**Exercise prompt:** The copy should hold only the line containing "Viewport: 354px width, 199px height." and the lines after it through the end of the material, each exact, with no pictures.

*** Material for this task ***

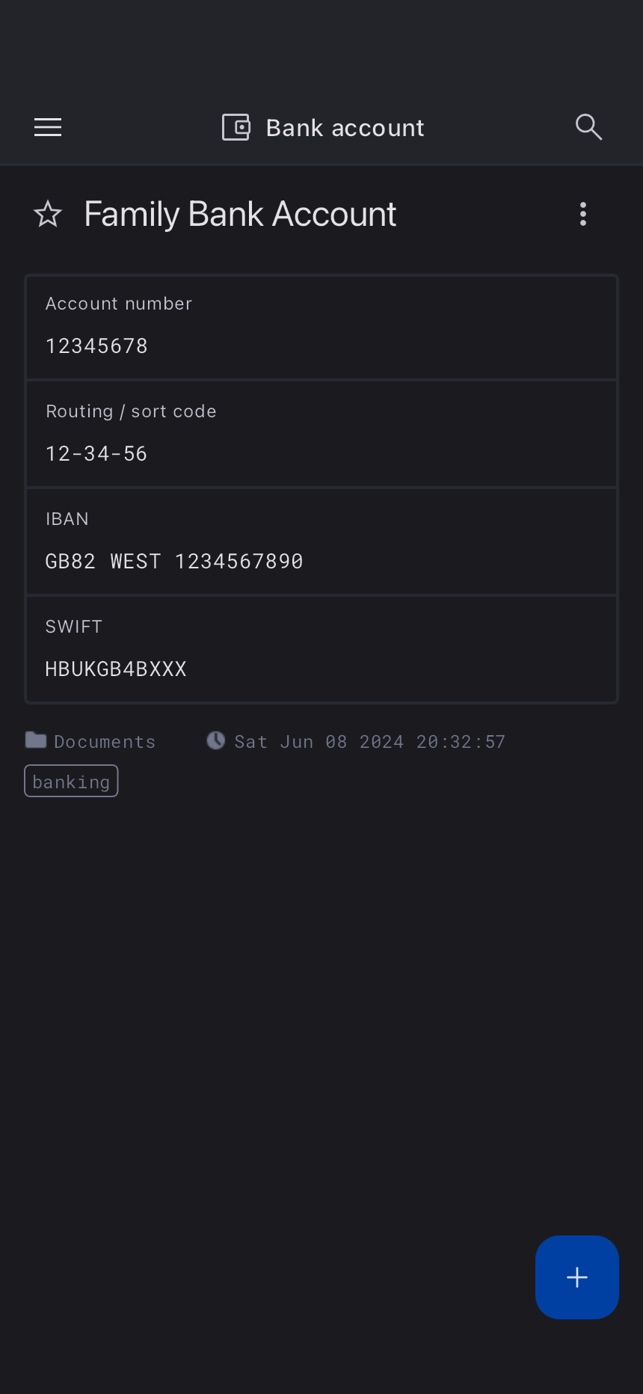Click the Documents folder icon
Screen dimensions: 643x1394
(36, 740)
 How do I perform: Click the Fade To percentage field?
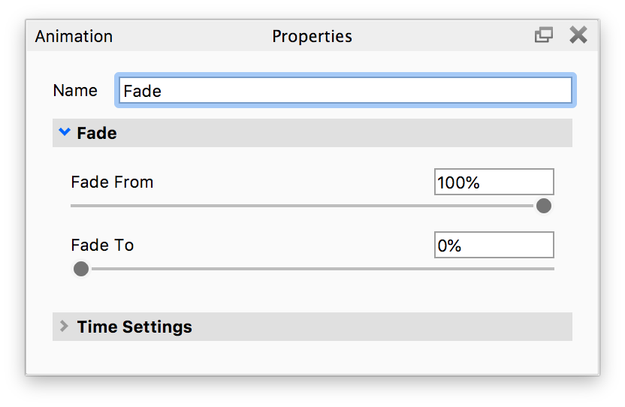(494, 245)
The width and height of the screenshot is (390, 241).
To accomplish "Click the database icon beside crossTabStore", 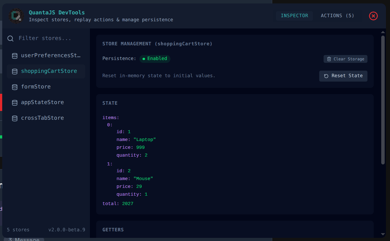I will coord(14,118).
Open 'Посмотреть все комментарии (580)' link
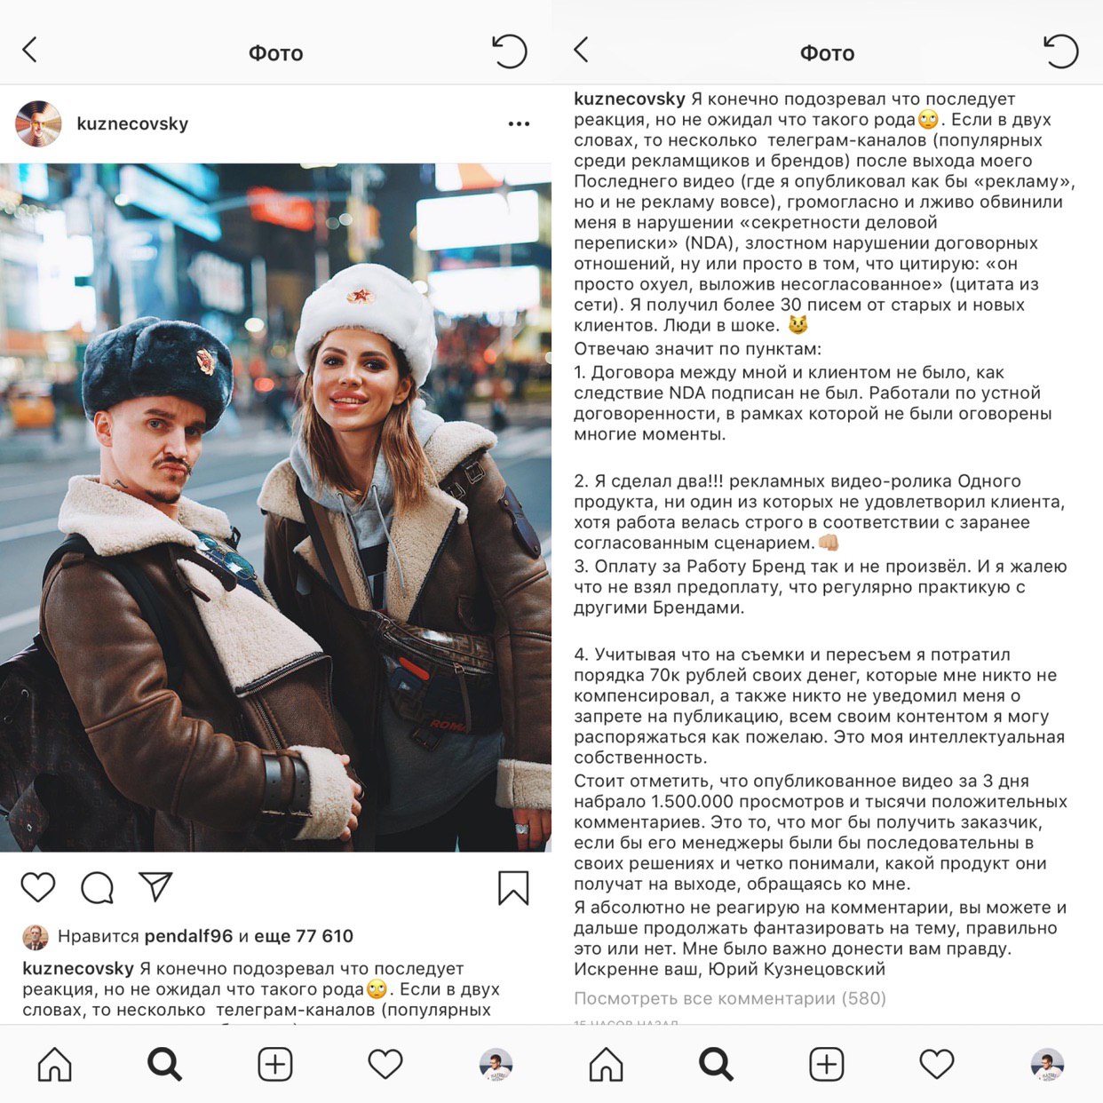Viewport: 1103px width, 1103px height. 730,998
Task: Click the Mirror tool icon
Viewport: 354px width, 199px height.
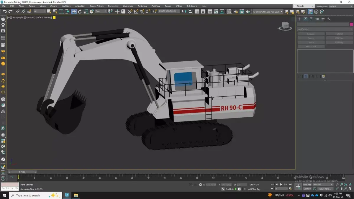Action: coord(184,11)
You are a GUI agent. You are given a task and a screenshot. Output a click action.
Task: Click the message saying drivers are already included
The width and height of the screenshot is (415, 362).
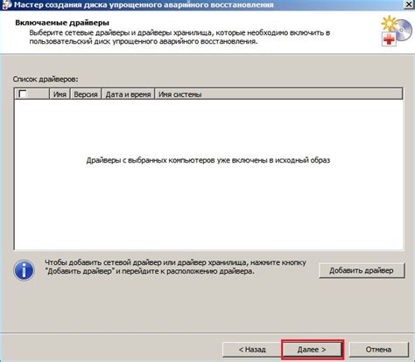coord(208,160)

*** End of Material for this task ***

**Response to the task:**
Viewport: 354px width, 199px height.
Action: coord(184,11)
You are a GUI agent. You are given a task and a screenshot. Output a click action.
Task: Click the message saying drivers are already included
The width and height of the screenshot is (415, 362).
coord(208,160)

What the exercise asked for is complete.